Correct me if I’m wrong on this, but I’m relatively sure that I’ve identified a patterned mistake that Google’s algorithm makes.
Here’s how it goes:
- You write a really interesting article and it makes the front page of Digg
- Your article is provocative enough to draw a steady stream of comments for the good part of 1 week
- You gain dozens if not hundreds of solid, editorial backlinks to your article from reputable sites
- A week after publishing, your article disappears from Google’s index, while many of the articles referencing yours remain
So I’ve noticed that with my last five articles to make the front page of Digg (i.e. a pattern), the article disappears from Google’s index completely, even on an exact search for the article title:
The interesting thing to note is that on such a search, 70-100% of the first 10 SERP results return articles that reference the original. In such a case, you’d think that Google would clearly know the source of the article.
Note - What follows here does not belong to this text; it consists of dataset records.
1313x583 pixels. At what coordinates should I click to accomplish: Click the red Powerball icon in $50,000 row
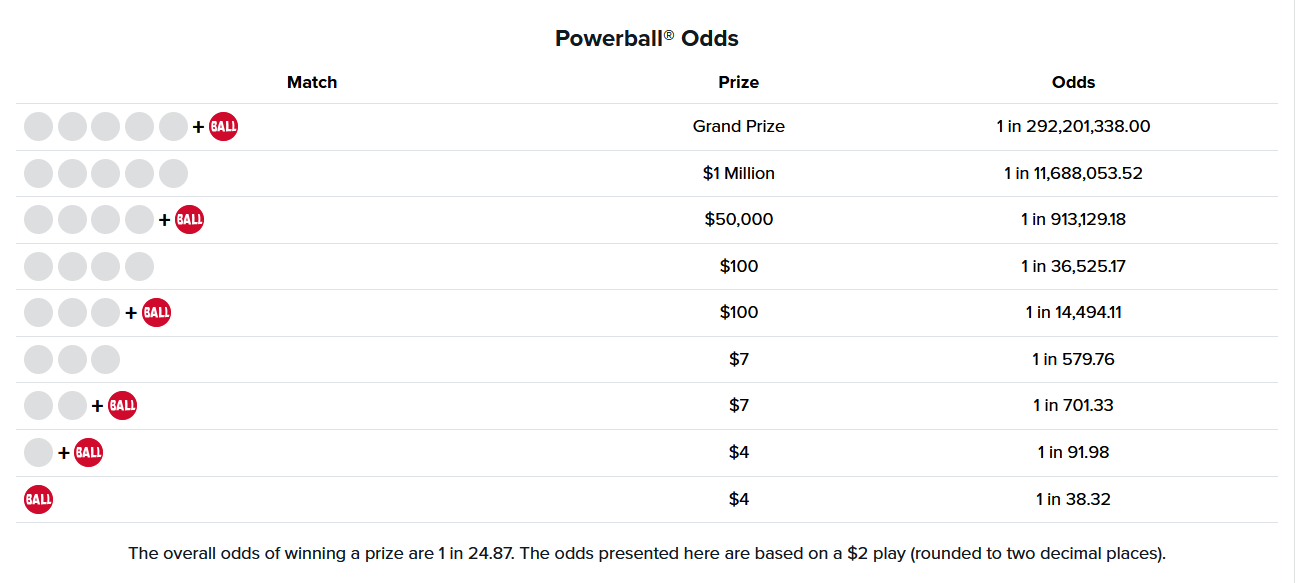click(189, 220)
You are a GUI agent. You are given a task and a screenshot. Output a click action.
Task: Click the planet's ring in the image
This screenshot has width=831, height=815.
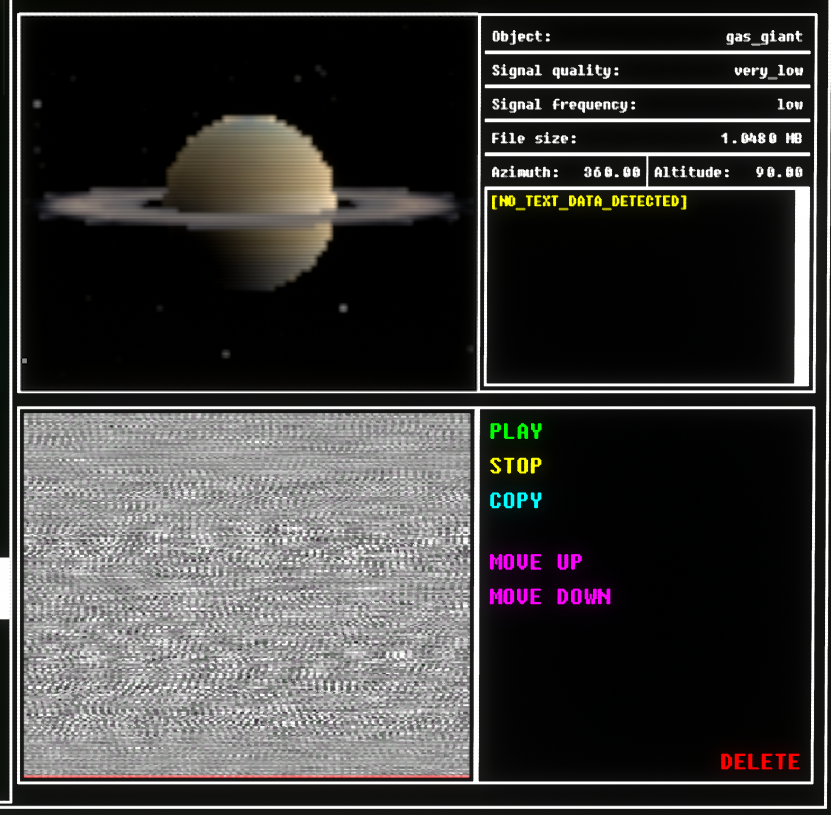tap(100, 207)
But apparently some penalty filter gets applied. Now, you might think that it’s a duplicate content penalty. But hear me out, I don’t think so.
Here’s my theory:
I think that Google will often put a penalty on a web-page that changes it’s content too much. In the example I used above, the source article received over 300 comments. In other words, the content changed drastically from when Google first indexed the article to when Google subsequently indexed the article multiple times in response to the 100’s of backlinks that the article received.
So my theory is basically that too many comments, which, in human terms, is almost always a good sign, can actually hurt your site from an algorithmic perspective (both in terms of content dilution and content transformation).
Google’s algorithm balances a number of factors, and if backlinks were the only indicator, then articles that get widespread attention, hundreds of backlinks and front page Digg recognition would clearly be at the top of any exact-match title search.
Since a large volume of comments is normally a sign of vitality (unless you’re getting spammed), Google needs to find a way to reward such vitality rather than punish. Unfortunately, despite claims of a looming “true AI” algorithms still make critical mistakes and punish good online phenomena.
Suggestion: Create an html tag that publishers can use to identify *primary* content and another tag to identify *secondary* content. This way, the transformation of content that the comments section naturally produces can be differentiated from the content that originally drew such a reaction in the first place.